A persistência da violência contra a mulher na sociedade brasileira é um problema muito presente. Isso deve ser enfrentado, uma vez que, diariamente, mulheres são vítimas desta questão. Neste sentido, dois aspectos fazem-se relevantes: o legado histórico-cultural e o desrespeito às leis.  Segundo a História, a mulher sempre foi vista como inferior e submissa ao homem. Comprova-se isso pelo fato de elas poderem exercer direitos, ingressarem no mercado de trabalho e escolherem suas próprias roupas muito tempo depois do gênero oposto.

Esse cenário, juntamente aos inúmeros casos de violência contra as mulheres corroboram a ideia de que elas são vítimas de um histórico-cultural. Nesse ínterim, a cultura machista prevaleceu ao longo dos anos a ponto de enraizar-se na sociedade contemporânea, mesmo que de forma implícita, à primeira vista.

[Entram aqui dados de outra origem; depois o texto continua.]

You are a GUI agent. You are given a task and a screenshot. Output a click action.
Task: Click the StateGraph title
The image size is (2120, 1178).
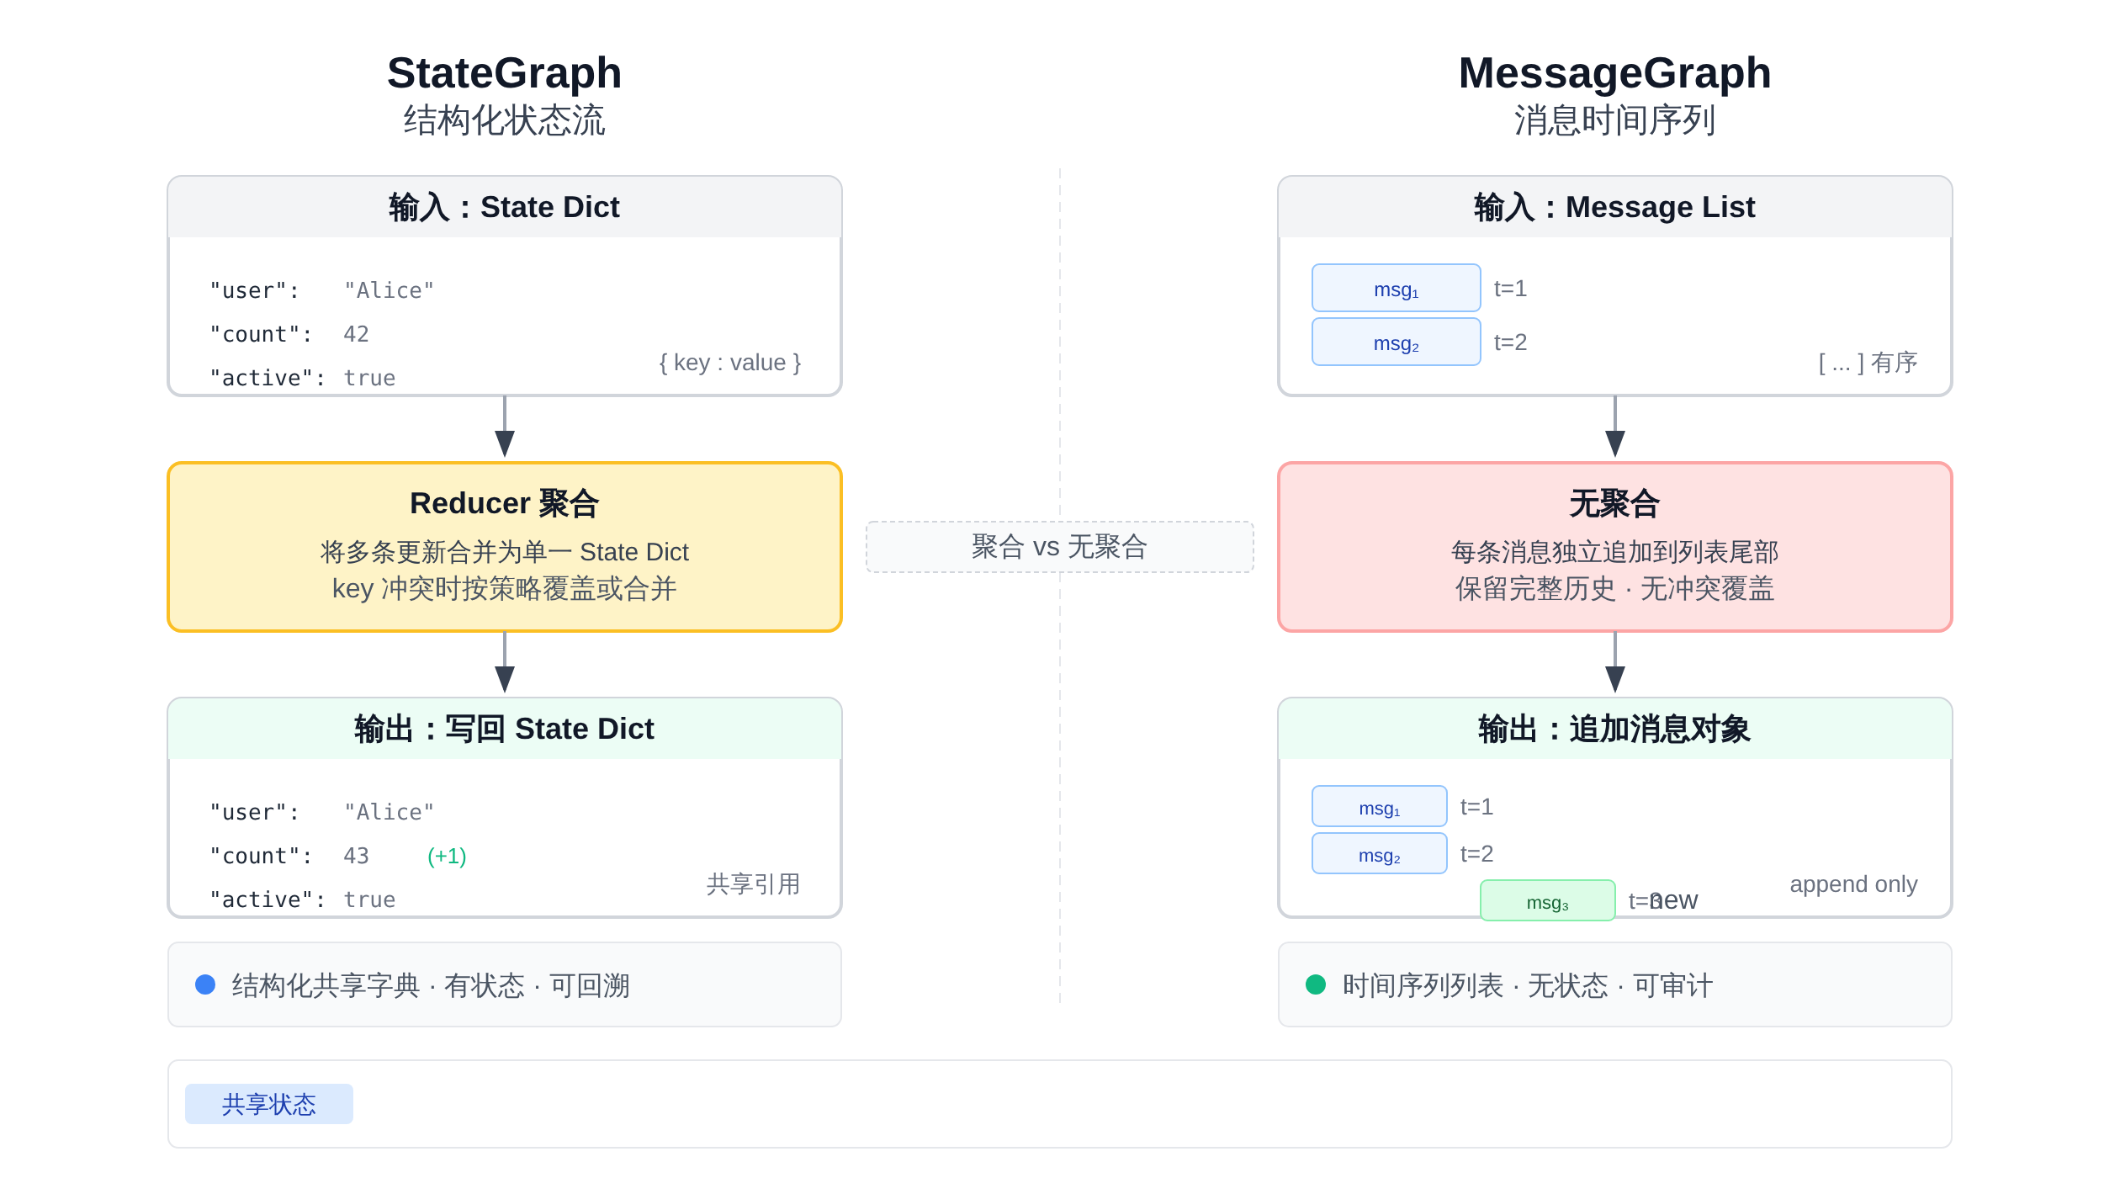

Conforme previsto pela Constituição Brasileira, todos são iguais perante à lei, independente de cor, raça ou gênero, sendo a isonomia salarial, aquela que prevê mesmo salário para mesma função, também garantidas por lei. No entanto, o que se observa em diversas partes do país,  é a gritante diferença  entre os salários de homens e mulheres, principalmente se estas forem negras. Esse fato causa extrema decepção e constrangimento a elas, as quais sentem-se inseguras e sem ter a quem recorrer. Desse modo, medidas fazem-se necessárias para corrigir a problemática.

Diante dos argumentos supracitados, é dever do Estado proteger as mulheres da violência, tanto física quanto moral, criando campanhas de combate à violência, além de impor leis mais rígidas e punições mais severas para aqueles que não as cumprem. Some-se a isso investimentos em educação, valorizando e capacitando os professores, no intuito de formar cidadãos comprometidos em garantir o bem-estar da sociedade como um todo.